Searched Lump charcoal and found this...

http://www.nakedwhiz.com/lump.htm

It reviews 75 plus charcoals from East to west... pretty cool site and very scientific... I never knew that you could make Charcoal from Coconut... 

Read UP!

CHEERS!


----------



## the dude abides (Jun 16, 2009)

That's a pretty cool site isn't it?


----------



## bbrock (Jun 16, 2009)

Cool Site...Thanks for sharing. I only looked at about half of them some of the lump on that site I can not get around here...


----------



## dmack (Jun 17, 2009)

That's an awesome site. They really break it down. I was glad to see the brand that I currently have is recommended by the site (Royal Oak Steakhouse Lump Charcoal).
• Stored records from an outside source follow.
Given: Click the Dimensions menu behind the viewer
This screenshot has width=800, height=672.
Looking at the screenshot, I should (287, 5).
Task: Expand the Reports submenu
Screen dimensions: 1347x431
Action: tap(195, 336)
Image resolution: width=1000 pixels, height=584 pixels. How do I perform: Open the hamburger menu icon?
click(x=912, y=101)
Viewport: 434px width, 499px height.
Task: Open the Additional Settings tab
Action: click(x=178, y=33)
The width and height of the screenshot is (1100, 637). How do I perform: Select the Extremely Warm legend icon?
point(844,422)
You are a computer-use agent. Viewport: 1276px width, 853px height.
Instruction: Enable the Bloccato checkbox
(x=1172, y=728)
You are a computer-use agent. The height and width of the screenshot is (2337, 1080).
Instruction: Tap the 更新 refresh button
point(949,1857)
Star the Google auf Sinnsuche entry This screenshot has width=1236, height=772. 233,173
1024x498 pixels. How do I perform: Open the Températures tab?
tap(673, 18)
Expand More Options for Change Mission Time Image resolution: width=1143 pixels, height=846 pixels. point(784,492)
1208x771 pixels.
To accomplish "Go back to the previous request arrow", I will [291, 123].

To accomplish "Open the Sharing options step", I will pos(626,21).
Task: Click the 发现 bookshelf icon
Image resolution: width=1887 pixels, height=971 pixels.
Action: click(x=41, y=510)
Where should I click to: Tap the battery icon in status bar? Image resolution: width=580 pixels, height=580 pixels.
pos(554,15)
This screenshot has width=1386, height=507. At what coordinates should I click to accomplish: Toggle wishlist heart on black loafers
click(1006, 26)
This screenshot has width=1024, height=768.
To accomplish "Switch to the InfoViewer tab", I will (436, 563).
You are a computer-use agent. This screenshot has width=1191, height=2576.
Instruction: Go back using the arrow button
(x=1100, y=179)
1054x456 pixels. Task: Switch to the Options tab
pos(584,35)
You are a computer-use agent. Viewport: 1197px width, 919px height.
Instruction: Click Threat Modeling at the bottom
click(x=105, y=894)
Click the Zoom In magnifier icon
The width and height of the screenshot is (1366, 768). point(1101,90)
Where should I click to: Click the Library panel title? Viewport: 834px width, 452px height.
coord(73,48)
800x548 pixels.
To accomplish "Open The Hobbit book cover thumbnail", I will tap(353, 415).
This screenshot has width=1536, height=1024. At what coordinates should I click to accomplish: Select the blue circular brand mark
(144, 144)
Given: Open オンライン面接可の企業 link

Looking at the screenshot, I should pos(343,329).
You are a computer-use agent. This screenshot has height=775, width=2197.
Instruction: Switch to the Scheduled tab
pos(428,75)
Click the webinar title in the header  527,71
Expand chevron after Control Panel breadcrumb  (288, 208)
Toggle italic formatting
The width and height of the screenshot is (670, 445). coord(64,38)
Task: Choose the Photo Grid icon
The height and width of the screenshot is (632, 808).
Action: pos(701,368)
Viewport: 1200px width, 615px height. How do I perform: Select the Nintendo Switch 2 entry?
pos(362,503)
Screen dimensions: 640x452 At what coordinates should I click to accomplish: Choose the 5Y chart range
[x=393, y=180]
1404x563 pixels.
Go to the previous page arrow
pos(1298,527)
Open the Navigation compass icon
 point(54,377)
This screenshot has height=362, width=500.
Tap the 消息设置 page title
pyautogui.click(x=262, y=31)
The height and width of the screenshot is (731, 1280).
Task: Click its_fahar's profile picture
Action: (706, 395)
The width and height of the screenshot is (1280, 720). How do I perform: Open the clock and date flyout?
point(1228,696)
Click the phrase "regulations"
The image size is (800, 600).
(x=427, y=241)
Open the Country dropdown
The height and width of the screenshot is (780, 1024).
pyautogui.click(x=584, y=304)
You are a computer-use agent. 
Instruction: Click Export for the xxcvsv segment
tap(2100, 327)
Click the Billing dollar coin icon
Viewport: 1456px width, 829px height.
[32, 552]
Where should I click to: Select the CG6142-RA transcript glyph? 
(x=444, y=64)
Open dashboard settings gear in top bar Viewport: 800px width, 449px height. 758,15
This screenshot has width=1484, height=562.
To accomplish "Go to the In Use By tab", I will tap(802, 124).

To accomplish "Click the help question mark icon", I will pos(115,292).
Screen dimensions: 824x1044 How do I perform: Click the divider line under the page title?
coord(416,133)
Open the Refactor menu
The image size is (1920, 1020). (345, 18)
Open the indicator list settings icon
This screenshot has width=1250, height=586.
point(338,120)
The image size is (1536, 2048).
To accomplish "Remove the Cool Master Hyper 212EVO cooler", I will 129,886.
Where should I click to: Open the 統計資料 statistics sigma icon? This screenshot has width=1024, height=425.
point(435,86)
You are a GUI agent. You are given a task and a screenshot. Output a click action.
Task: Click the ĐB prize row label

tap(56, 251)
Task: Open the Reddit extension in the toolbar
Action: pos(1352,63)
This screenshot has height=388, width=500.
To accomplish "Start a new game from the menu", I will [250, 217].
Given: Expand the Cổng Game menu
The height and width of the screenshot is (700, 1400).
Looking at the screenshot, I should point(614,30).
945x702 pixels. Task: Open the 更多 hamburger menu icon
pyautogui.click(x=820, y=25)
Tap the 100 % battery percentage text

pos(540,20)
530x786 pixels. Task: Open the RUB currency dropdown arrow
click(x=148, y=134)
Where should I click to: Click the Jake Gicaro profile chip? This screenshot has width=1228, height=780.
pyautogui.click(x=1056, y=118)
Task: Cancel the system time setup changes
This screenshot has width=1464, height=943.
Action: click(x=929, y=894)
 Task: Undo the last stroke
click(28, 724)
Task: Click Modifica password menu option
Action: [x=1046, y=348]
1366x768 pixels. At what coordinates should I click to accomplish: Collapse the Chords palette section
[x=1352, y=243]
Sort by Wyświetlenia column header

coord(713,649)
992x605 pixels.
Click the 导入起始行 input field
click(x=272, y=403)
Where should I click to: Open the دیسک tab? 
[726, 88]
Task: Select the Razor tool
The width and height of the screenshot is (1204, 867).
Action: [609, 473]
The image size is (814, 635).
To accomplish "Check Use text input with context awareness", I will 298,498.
I ran out and bought it in a pinch at Menards.

dmack


----------



## the iceman (Jun 17, 2009)

Been there, done that...  http://www.smokingmeatforums.com/for...ad.php?t=74463


----------



## ddave (Jun 17, 2009)

As have many others . . . years ago. 
	

	
	
		
		



		
		
	


	





http://www.smokingmeatforums.com/for...whiz#post73729

It is a helpful site and does merit bringing up from time to time.

Dave


----------



## bbq engineer (Jun 17, 2009)

Well said DDave.  It is especially helpful for the newer members that may not have seen it already.  They are just getting a handle on this smoking thing, and figuring out the charcoal is a big part of that.  Here is another link that I'm sure that many of you have seen as well, but there is good info in there and worth a read about charcoal.

http://virtualweberbullet.com/charcoal.html

Happy Smokes!


----------